With tens of billions of devices currently in operation, it is staggering to think how much data Internet of Things (IoT) hardware is collecting day in and day out. These systems carry out just about any task that you can conceive of, ranging from monitoring agricultural operations to tracking wildlife and smart city infrastructure management. It is common for IoT sensors to be organized into very large, distributed networks with many thousands of nodes. All of that data needs to be analyzed to make sense of it, so it is transmitted to powerful cloud computing systems in most cases.

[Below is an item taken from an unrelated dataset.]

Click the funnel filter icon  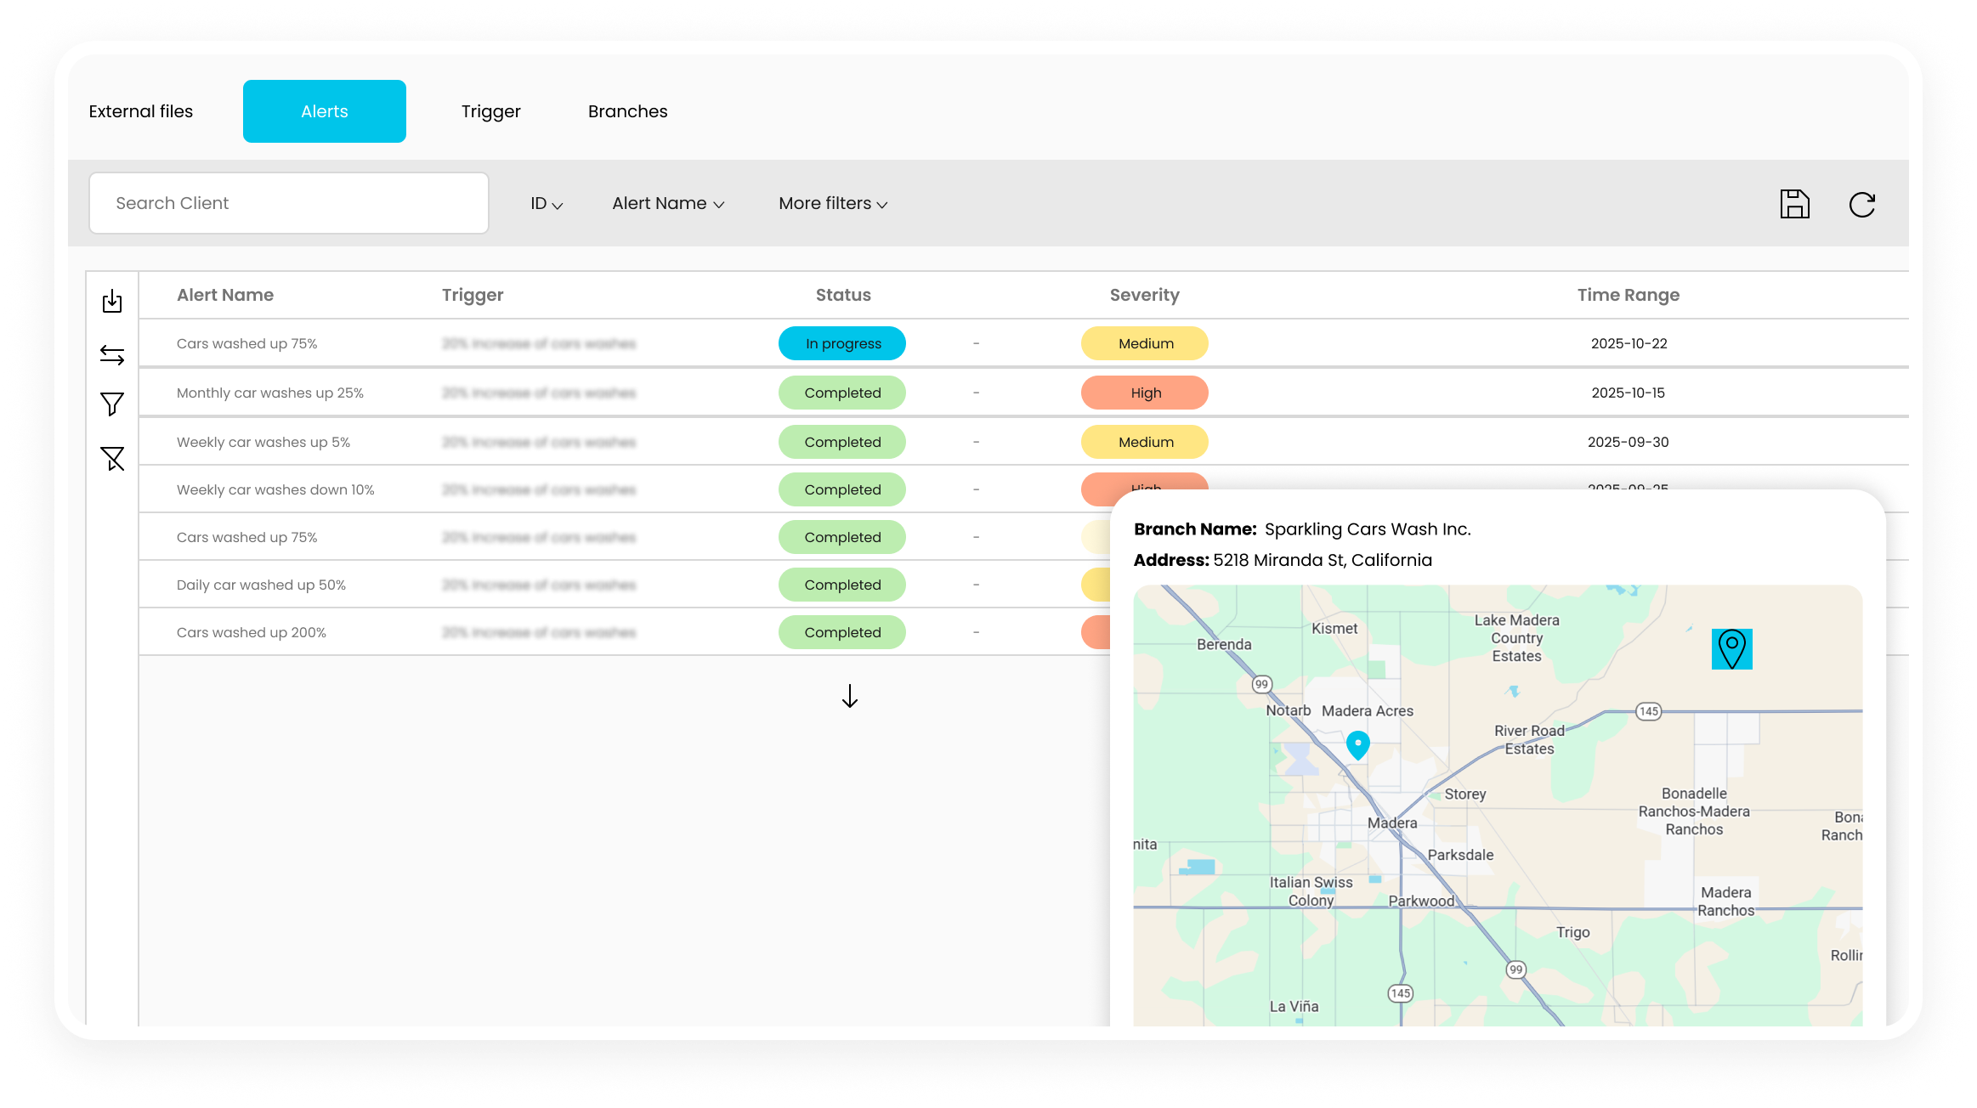pos(112,404)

This arrangement works reasonably well, but it is not the ideal solution. Centralized processing comes with some downsides, like high hardware, energy, and communications costs. Remote processing also introduces latency into the system, which hinders the development of real-time applications. For reasons such as these, a much better solution would be to run the processing algorithms directly on the IoT hardware, right at the point where it is being collected (or at least very near to that location on edge hardware).
A high-level overview of the proposed system (📷: E. Mensah et al.)

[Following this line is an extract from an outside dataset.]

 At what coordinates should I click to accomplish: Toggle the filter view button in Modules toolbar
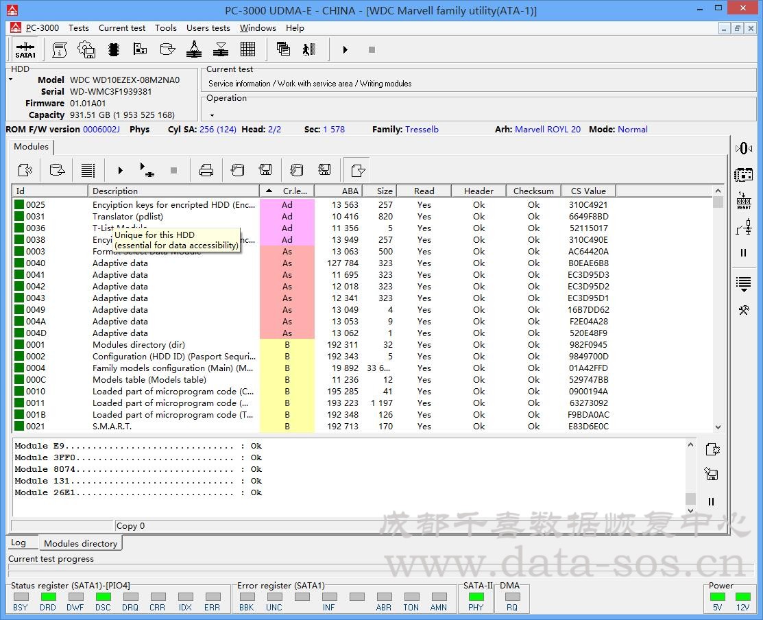357,170

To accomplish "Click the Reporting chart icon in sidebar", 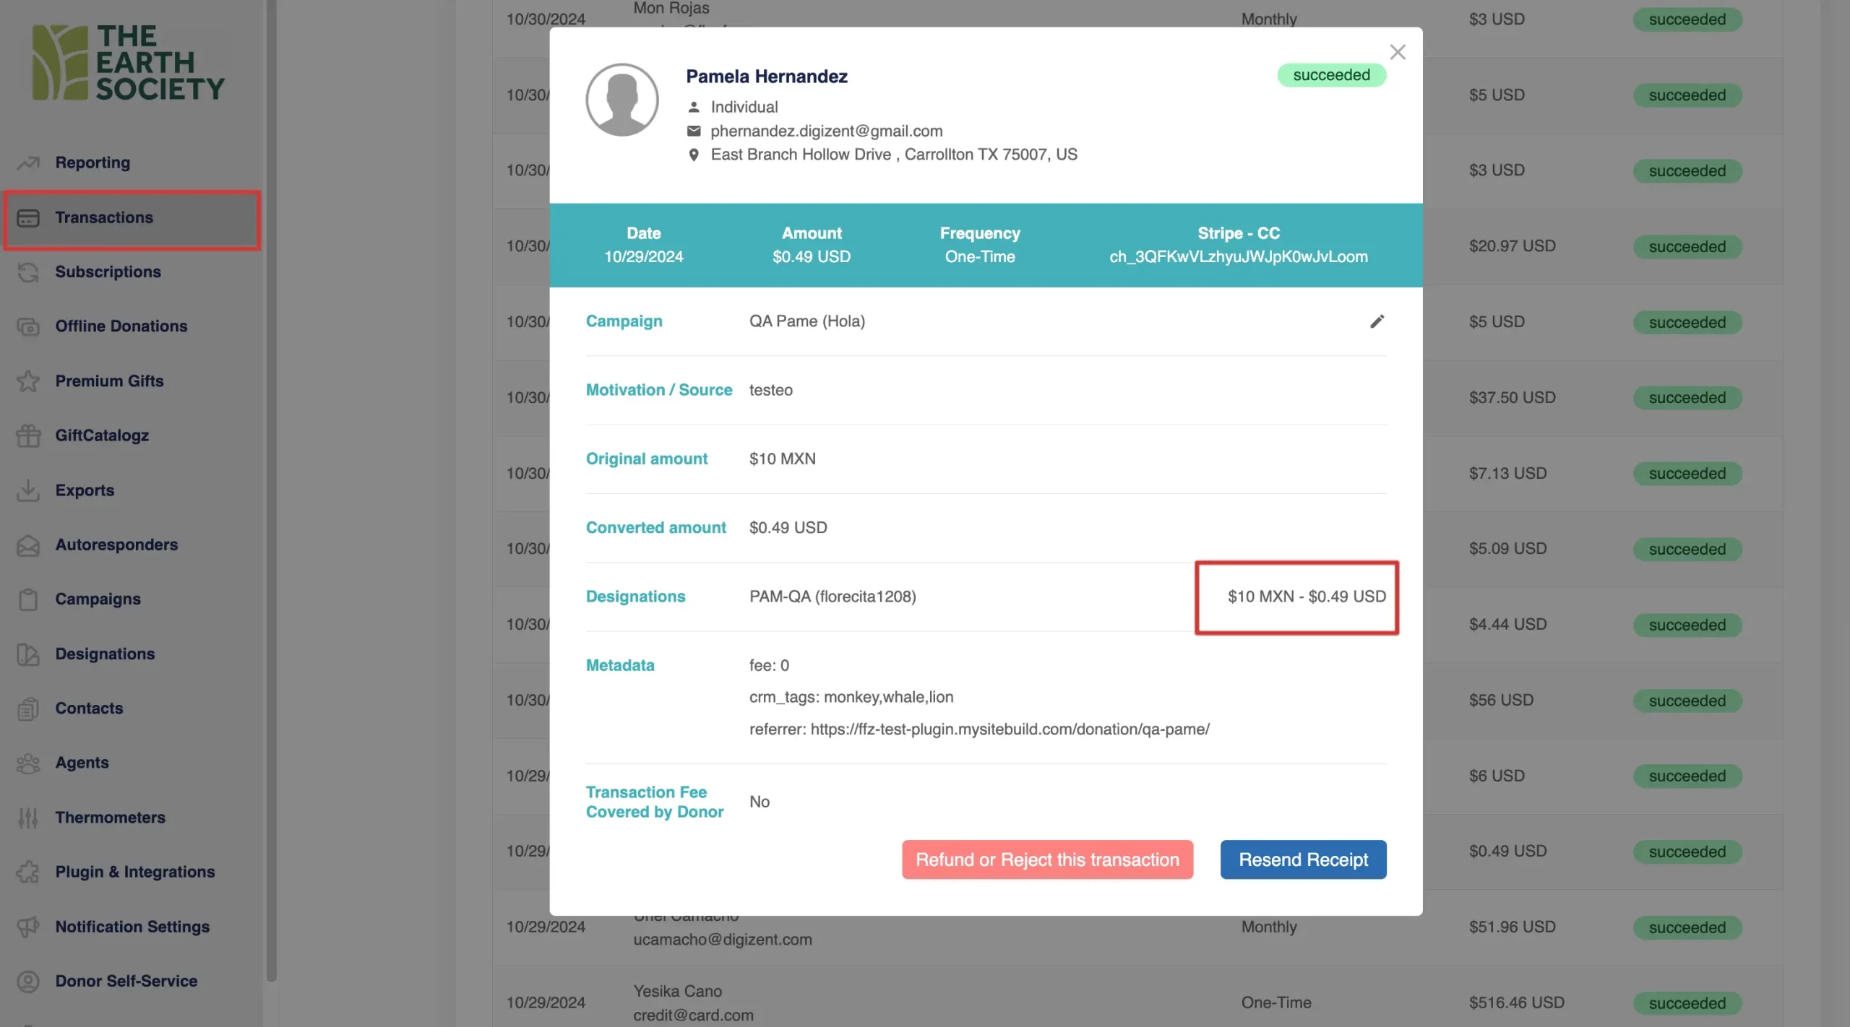I will coord(28,163).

Of course this is not as easy as flipping a switch. The algorithms are often very computationally expensive, which is why the work is being offloaded in the first place. The tiny microcontrollers and nearby low-power edge devices simply do not have the resources needed to handle these big jobs. Engineers at the University of Washington have developed a new algorithm that they believe could help us to make the shift toward processing sensor data at or near the point of collection, however. Their novel approach was designed to make deep learning — even multi-modal models — more efficient, reliable, and usable for high-resolution ecological monitoring and other edge-based applications.

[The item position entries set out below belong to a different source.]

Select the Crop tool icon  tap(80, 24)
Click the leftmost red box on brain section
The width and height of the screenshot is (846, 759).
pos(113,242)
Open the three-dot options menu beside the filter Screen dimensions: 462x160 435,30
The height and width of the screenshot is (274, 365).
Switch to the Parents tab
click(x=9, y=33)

The system’s architecture builds on the MobileViTV2 model, enhanced with Mixture of Experts (MoE) transformer blocks to optimize computational efficiency while maintaining high performance. The integration of MoE allows the model to selectively route different data patches to specialized computational “experts,” enabling sparse, conditional computation. To enhance adaptability, the routing mechanism uses clustering techniques, such as Agglomerative Hierarchical Clustering, to initialize expert selection based on patterns in the data. This clustering ensures that patches with similar features are processed efficiently while maintaining high accuracy.
Training stability was another key consideration, as MoE routing can be challenging with smaller datasets or diverse inputs. The model addresses this through pre-training optimizations, such as initializing the router with centroids derived from representative data patches. These centroids are refined iteratively using an efficient algorithm that selects the most relevant features, ensuring computational feasibility and improved routing precision. The architecture also incorporates lightweight adjustments to the Multi-Layer Perceptron modules within the experts, including low-rank factorization and correction terms, to balance efficiency and accuracy.
Sample expert groupings from the final transformer layer (📷: E. Mensah et al.)
To evaluate the system, its ability to perform fine-grained bird species classifications was tested. The training process began by pre-training the MobileViTV2-0.5 model on the iNaturalist ’21 birds dataset. During this process, the final classification head was replaced with a randomly initialized 60-class output layer. That enabled the model to learn general features of bird species before being fine-tuned with the MoE setup for the specific task of species discrimination.
The evaluation demonstrated that the MoE-enhanced model maintained semantic class groupings during fine-tuning and achieved promising results despite a reduced parameter count. Expert routing, particularly at the final transformer layer, was shown to effectively handle patches, minimizing compute and memory requirements. However, performance scaling was limited by the small amount of training data, indicating the need for larger datasets or enhanced strategies for handling sparse data. Experiments revealed that while increasing batch size without corresponding data scaling reduced generalization, routing techniques and modifications to mitigate background effects could improve accuracy.
The evaluation highlighted the potential of this approach to deliver computational efficiency and adaptability in edge machine learning tasks. Accordingly, these algorithms could be deployed on resource-constrained devices like Raspberry Pis or even mobile platforms powered by solar energy in the future.